Your answer must be an exact copy of the lines from the one containing "Save the dashboard using the disk icon" through the last line of the records below, with no pictures; please include nothing else.

Extracted data entries
^^^^^^^^

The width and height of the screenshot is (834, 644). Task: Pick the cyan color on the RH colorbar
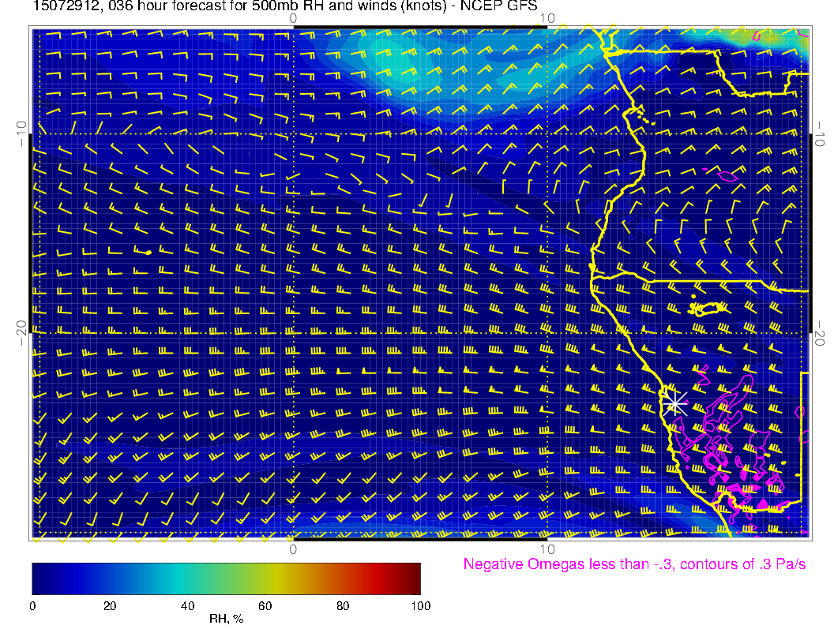tap(190, 578)
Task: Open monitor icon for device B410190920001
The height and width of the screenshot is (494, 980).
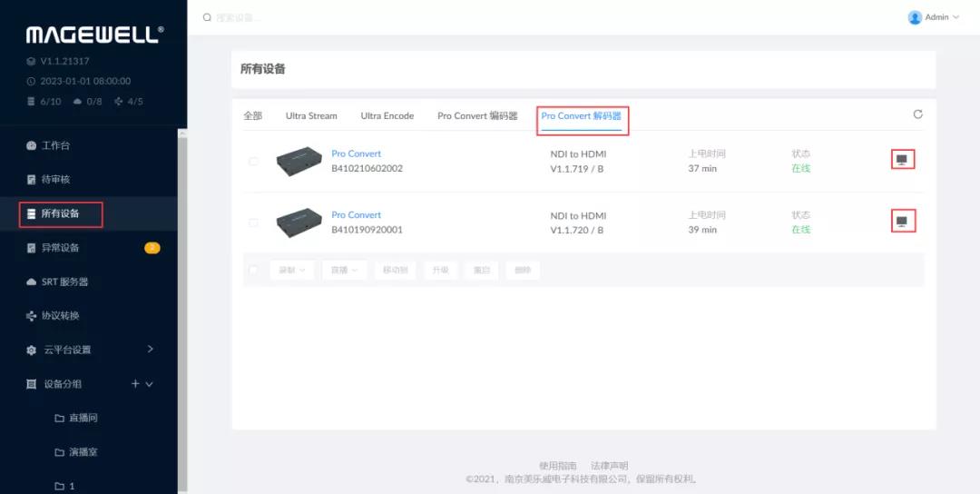Action: [901, 222]
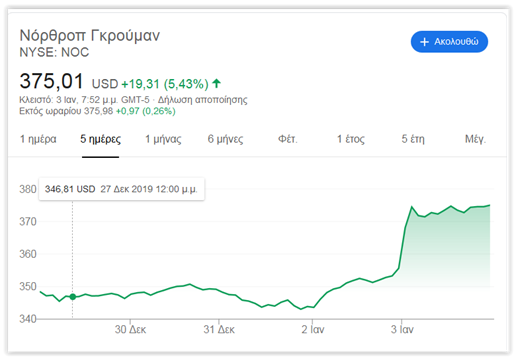Screen dimensions: 519x362
Task: Click the green up arrow icon
Action: point(216,83)
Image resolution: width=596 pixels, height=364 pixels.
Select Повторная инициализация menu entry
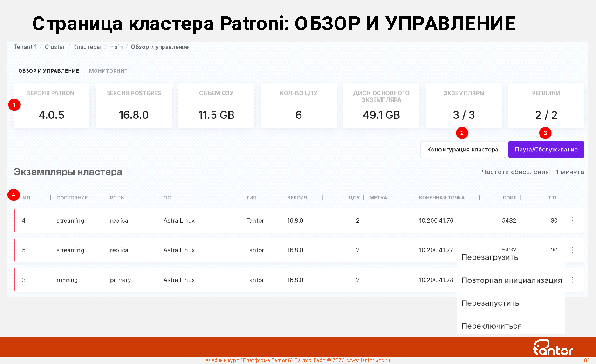tap(511, 281)
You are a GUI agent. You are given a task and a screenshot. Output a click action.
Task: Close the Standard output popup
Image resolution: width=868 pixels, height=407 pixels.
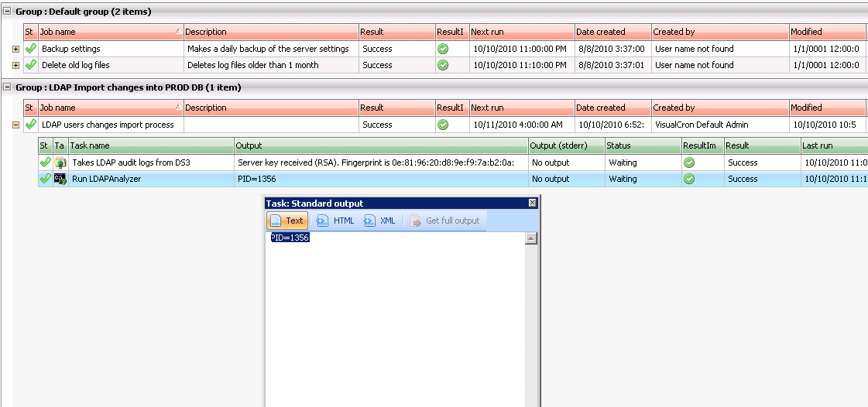(x=532, y=203)
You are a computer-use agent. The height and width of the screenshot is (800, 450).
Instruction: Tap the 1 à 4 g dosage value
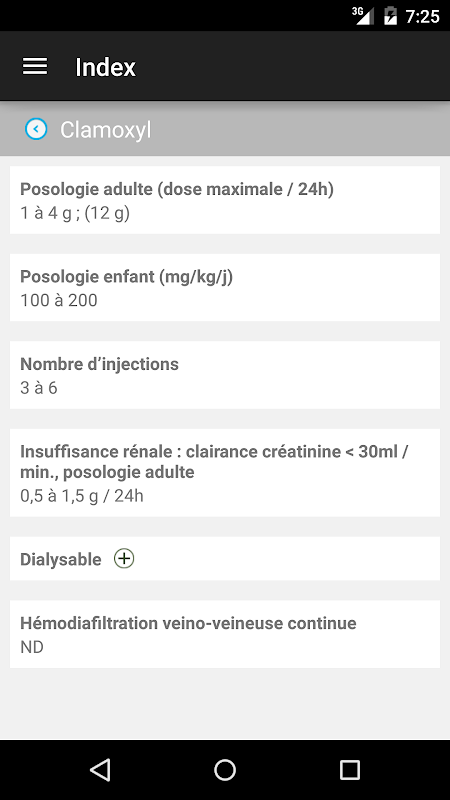tap(75, 213)
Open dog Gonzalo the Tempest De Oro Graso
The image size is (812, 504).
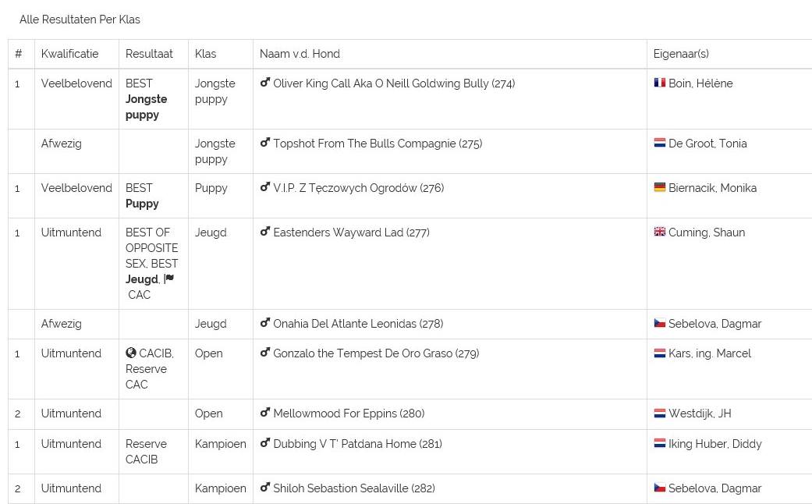pos(376,353)
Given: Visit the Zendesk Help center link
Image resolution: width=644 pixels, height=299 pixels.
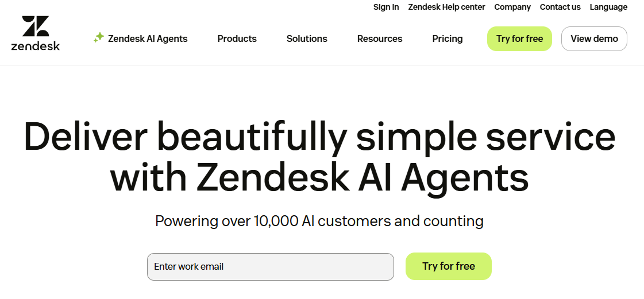Looking at the screenshot, I should [446, 7].
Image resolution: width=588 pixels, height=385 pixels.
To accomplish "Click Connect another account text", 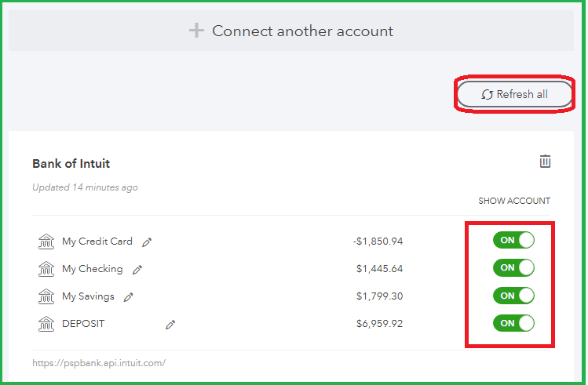I will coord(302,31).
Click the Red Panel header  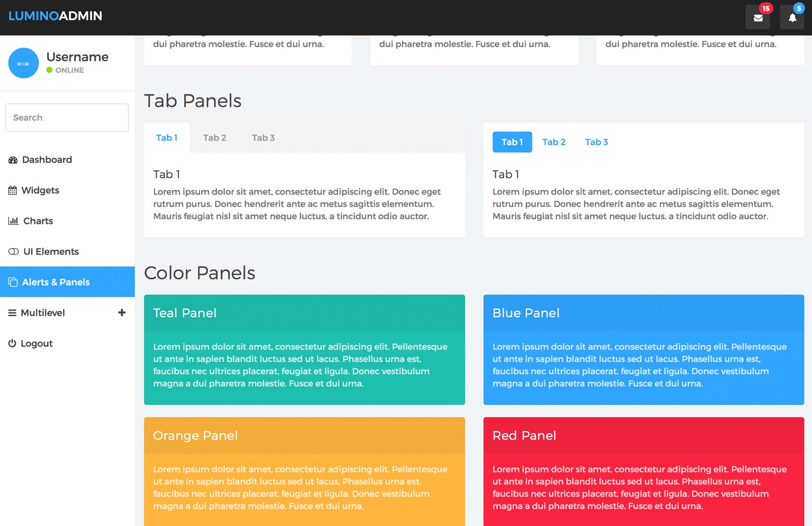(x=644, y=436)
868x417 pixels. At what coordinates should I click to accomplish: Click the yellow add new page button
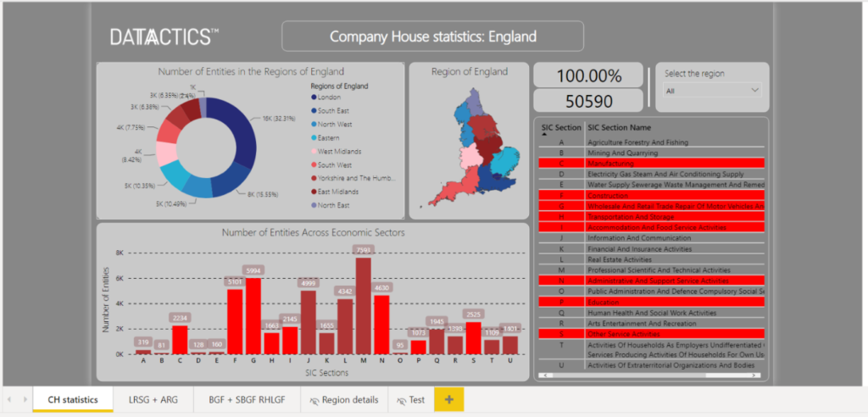pos(448,399)
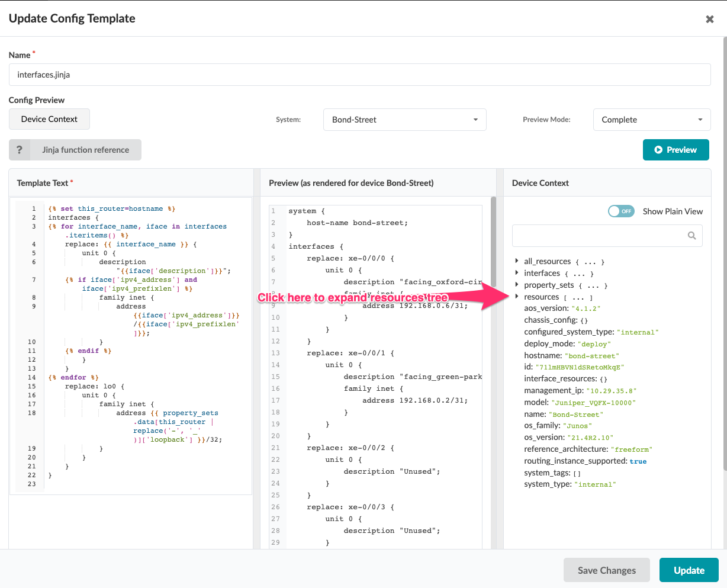This screenshot has width=727, height=588.
Task: Click the hostname value bond-street
Action: click(593, 356)
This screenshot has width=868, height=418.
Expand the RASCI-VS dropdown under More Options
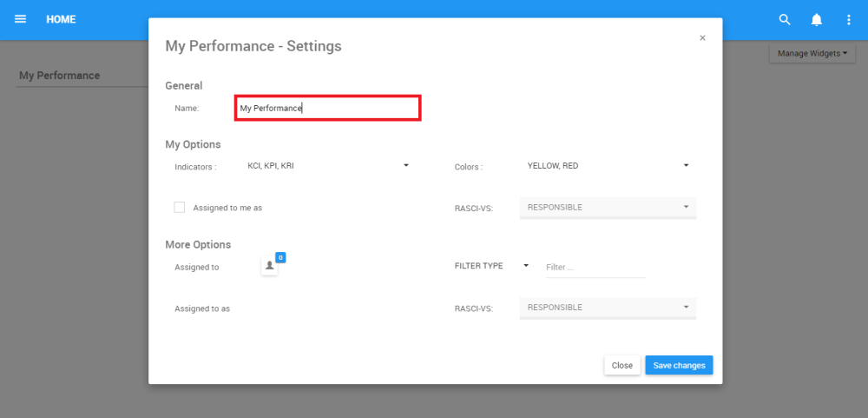coord(608,307)
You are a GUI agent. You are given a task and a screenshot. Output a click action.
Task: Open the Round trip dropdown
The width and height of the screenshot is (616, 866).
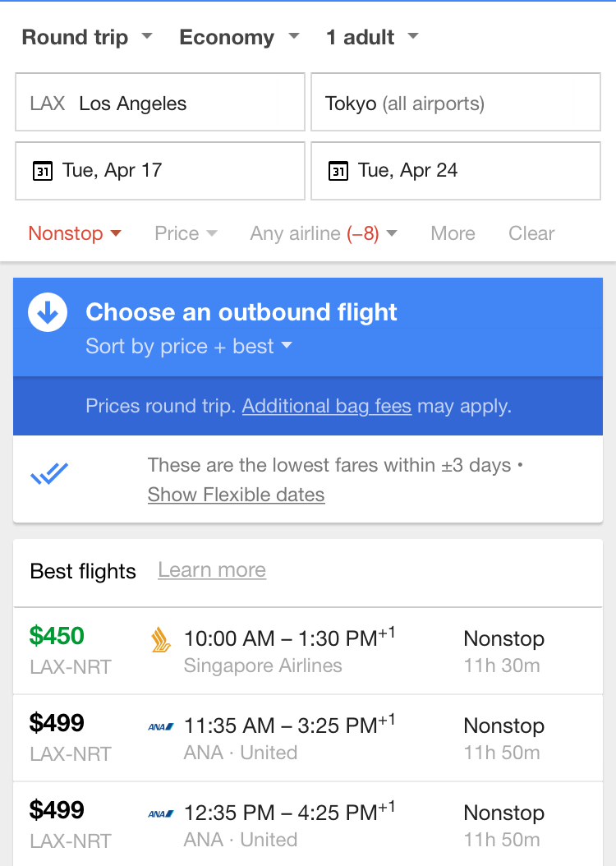click(x=87, y=37)
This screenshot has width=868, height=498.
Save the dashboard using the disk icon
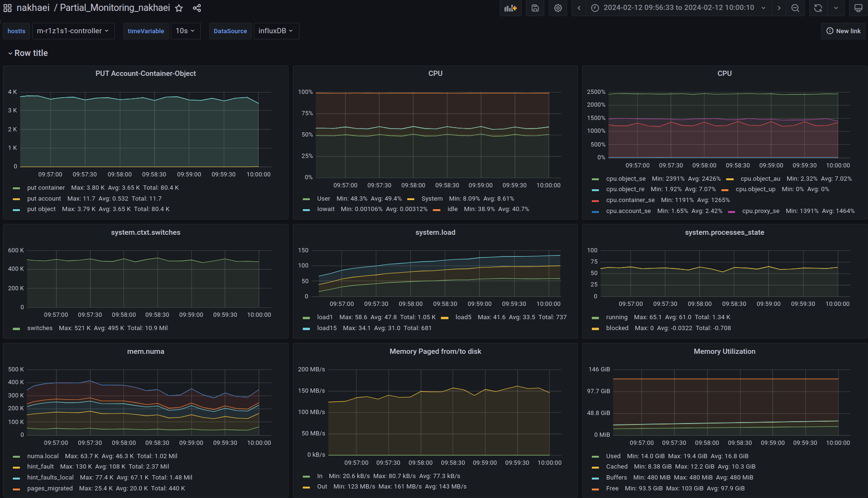click(535, 8)
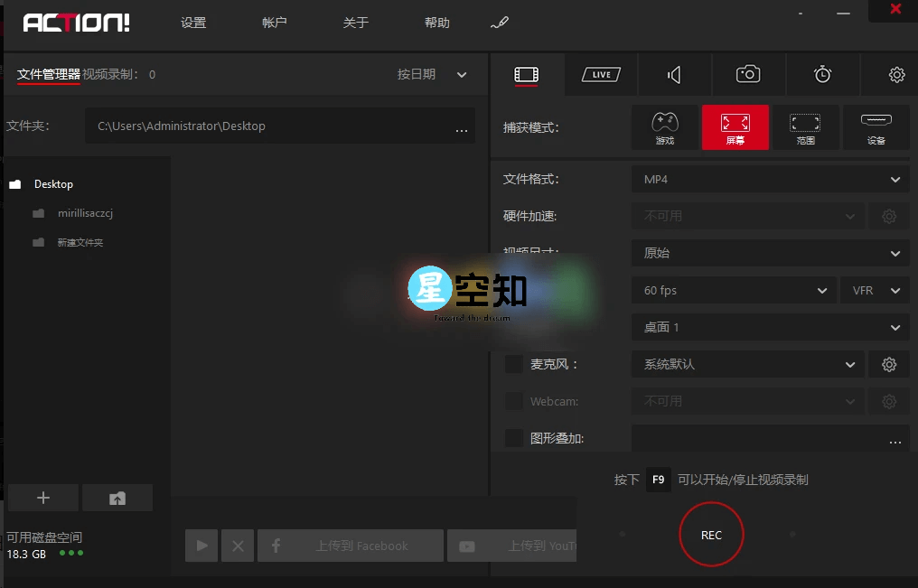The height and width of the screenshot is (588, 918).
Task: Click the REC button to start recording
Action: [711, 534]
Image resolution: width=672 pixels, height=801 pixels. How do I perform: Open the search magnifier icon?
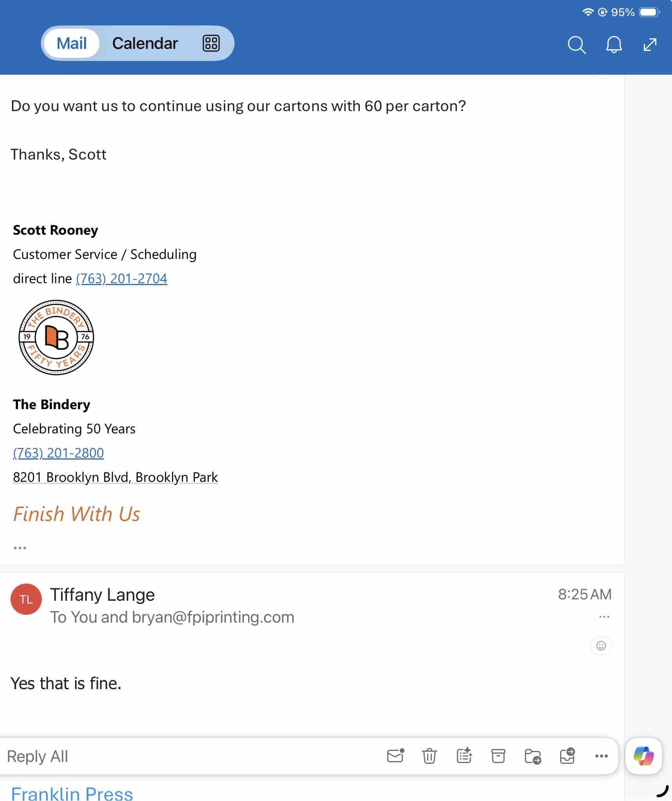coord(576,45)
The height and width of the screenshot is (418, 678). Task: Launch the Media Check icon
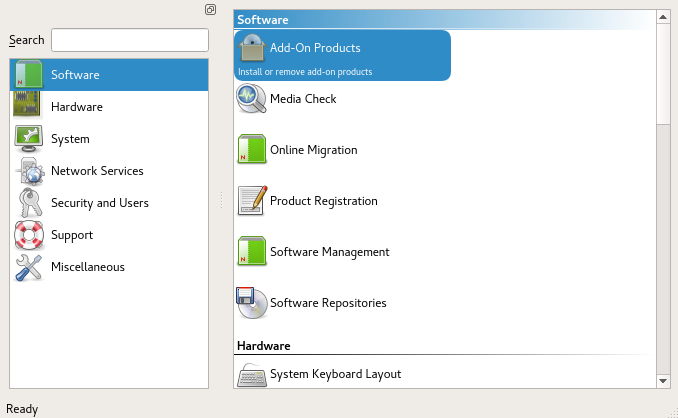pyautogui.click(x=252, y=99)
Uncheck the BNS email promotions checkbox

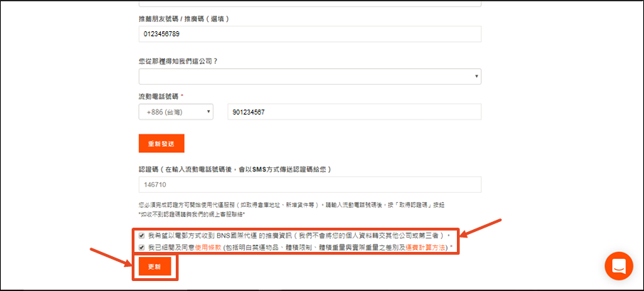(x=142, y=235)
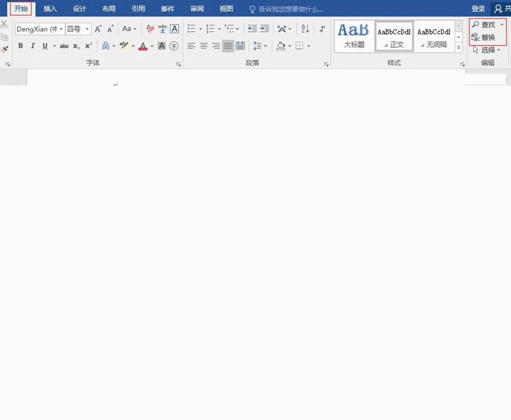Toggle center paragraph alignment
The width and height of the screenshot is (511, 420).
click(202, 46)
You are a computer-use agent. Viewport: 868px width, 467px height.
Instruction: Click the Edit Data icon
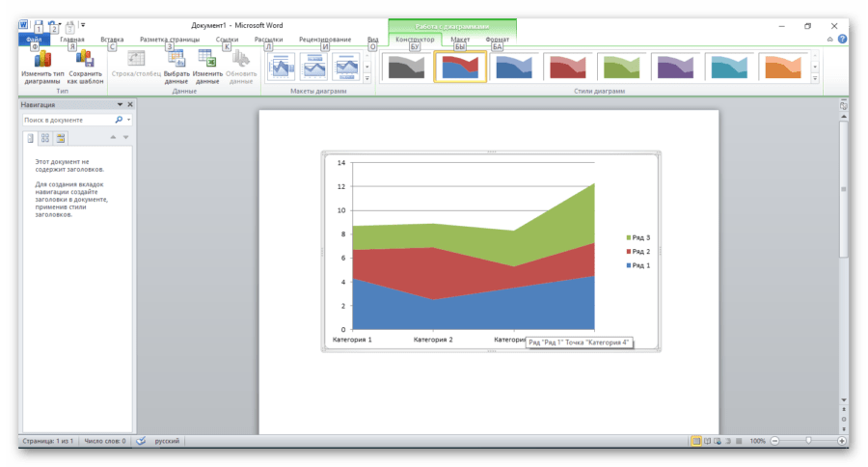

^^^^^^^^

* [Written answer]:
Save the dashboard using the disk icon
click(535, 8)
The height and width of the screenshot is (588, 918).
Task: Click the REC button to start recording
Action: [711, 534]
Image resolution: width=672 pixels, height=801 pixels. How do I perform: Open the search magnifier icon?
coord(576,45)
The height and width of the screenshot is (418, 678). Task: Launch the Media Check icon
pyautogui.click(x=252, y=99)
Uncheck the BNS email promotions checkbox

(x=142, y=235)
Toggle center paragraph alignment
The width and height of the screenshot is (511, 420).
click(202, 46)
You are a computer-use agent. Viewport: 868px width, 467px height.
Instruction: Click the Edit Data icon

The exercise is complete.